Le dispositif de médecin adjoint, qui permet à un interne d’assister un médecin en cas d’afflux saisonnier dans les zones touristiques, sera par ailleurs étendu aux zones en manque de médecins. Un statut unique de praticien hospitalier sera également créé par ordonnance.

  • Le recrutement de professionnels étrangers facilité

Indispensables au fonctionnement de nombreux hôpitaux publics, mais en théorie interdits d’exercice, certains médecins, pharmaciens, dentistes et sages-femmes diplômés hors de l’Union européenne (Padhue) pourront voir leur situation régularisée d’ici à la fin 2021 après étude de leur dossier. Les « modalités de recrutement » des Padhue qui « exerceront à l’avenir en France » seront rénovées, prévoit le texte.

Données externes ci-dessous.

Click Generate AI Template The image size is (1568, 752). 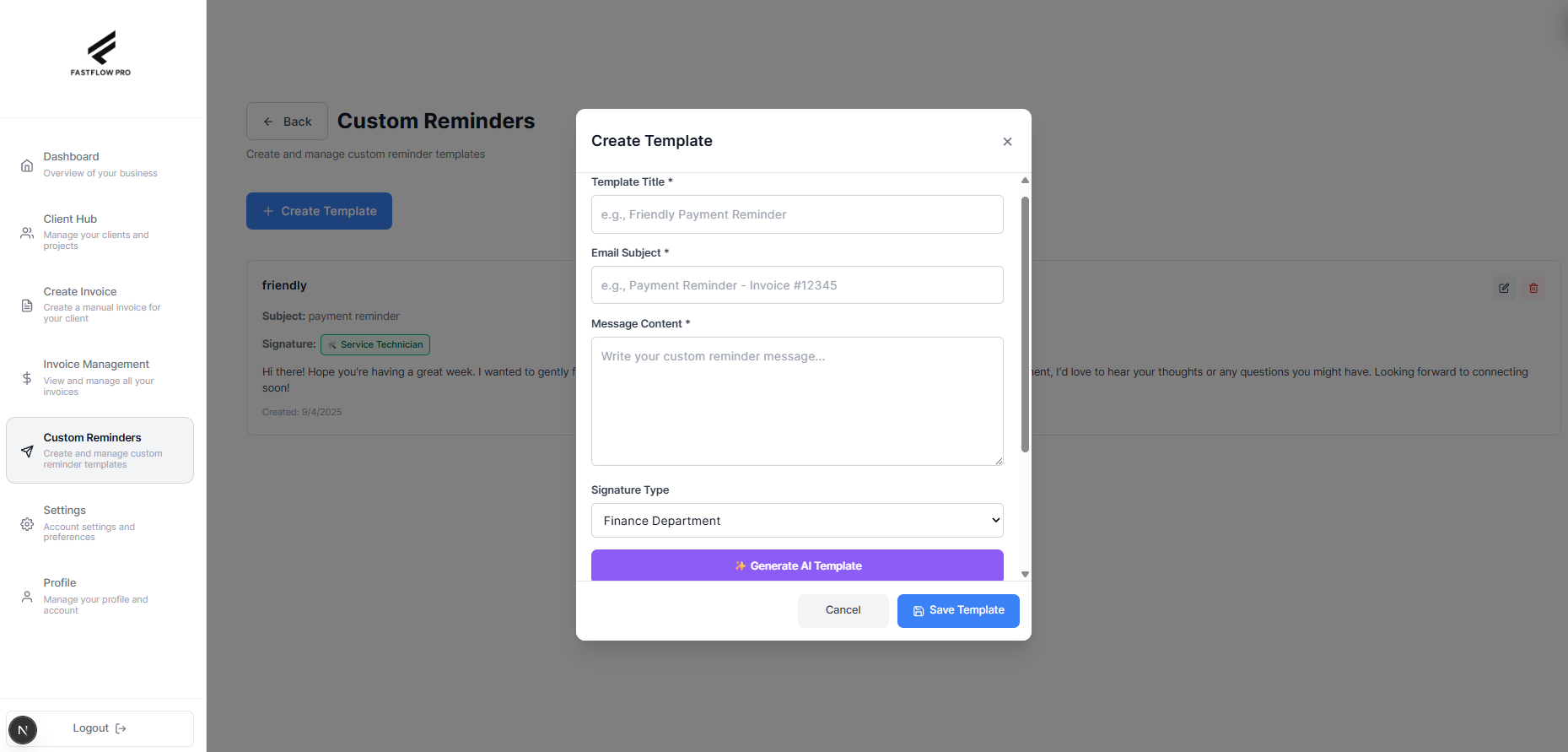pos(797,565)
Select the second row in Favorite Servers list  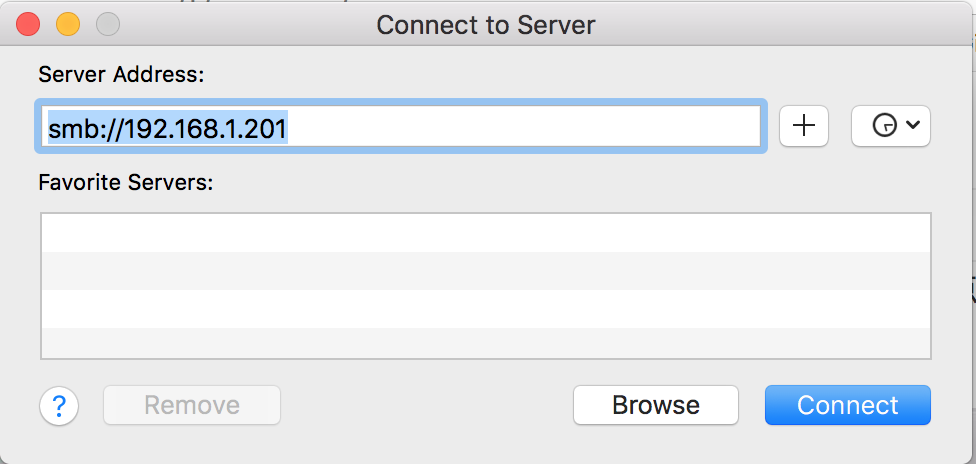(x=485, y=270)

  • Pharmaciens et médicaments

Les pharmaciens pourront délivrer dans certaines conditions des médicaments normalement sous ordonnance, pour des pathologies bénignes comme des cystites ou angines. Les pharmaciens pourront aussi prescrire directement certains vaccins, dans certaines conditions.

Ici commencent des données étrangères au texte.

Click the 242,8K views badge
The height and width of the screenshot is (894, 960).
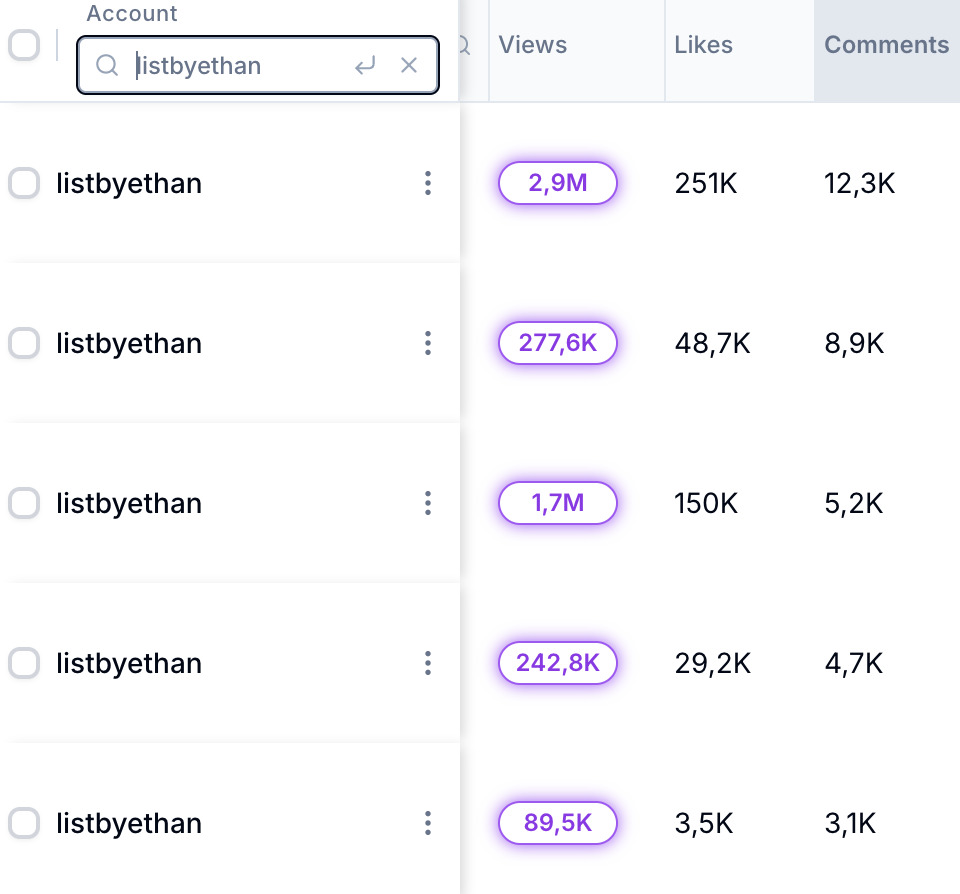[x=558, y=663]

Les infirmiers pourront, eux, adapter dans certains cas des traitements en fonction des résultats d’analyses biologiques des patients.

  • « Multiplier les possibilités d’exploitation » des données de santé

Une « plate-forme des données de santé » remplacera l’actuel Institut des données de santé. L’accès à ces données (1,2 milliard de feuilles de soin par an, 500 millions d’actes médicaux, onze millions d’hospitalisations…) sera élargi, et leur champ étendu aux données cliniques recueillies par exemple par les médecins libéraux, ainsi qu’aux « données à caractère personnel issues d’enquêtes ».

Le gouvernement entend « multiplier les possibilités d’exploitation » de ces informations, notamment pour la recherche ou le « développement des méthodes d’intelligence artificielle », en promettant « un haut niveau de protection de la vie privée ».

  • Un espace numérique personnel

Tous les patients auront leur propre espace numérique de santé d’ici au 1er janvier 2022, pour accéder notamment à leur dossier médical partagé (sorte de carnet de santé), à des « applications » ou « informations de santé référencées ».

Les données de l’espace numérique ne pourront être exigées lors de la conclusion d’un contrat de complémentaire santé.

  • « Télésoin » chez les pharmaciens et auxiliaires médicaux

La télémédecine aura bientôt son pendant chez les pharmaciens et les auxiliaires médicaux avec le « télésoin », qui pourra, par exemple, concerner « l’accompagnement par les infirmiers des effets secondaires de chimiothérapies orales ou encore les séances d’orthophonie et d’orthoptie à distance ».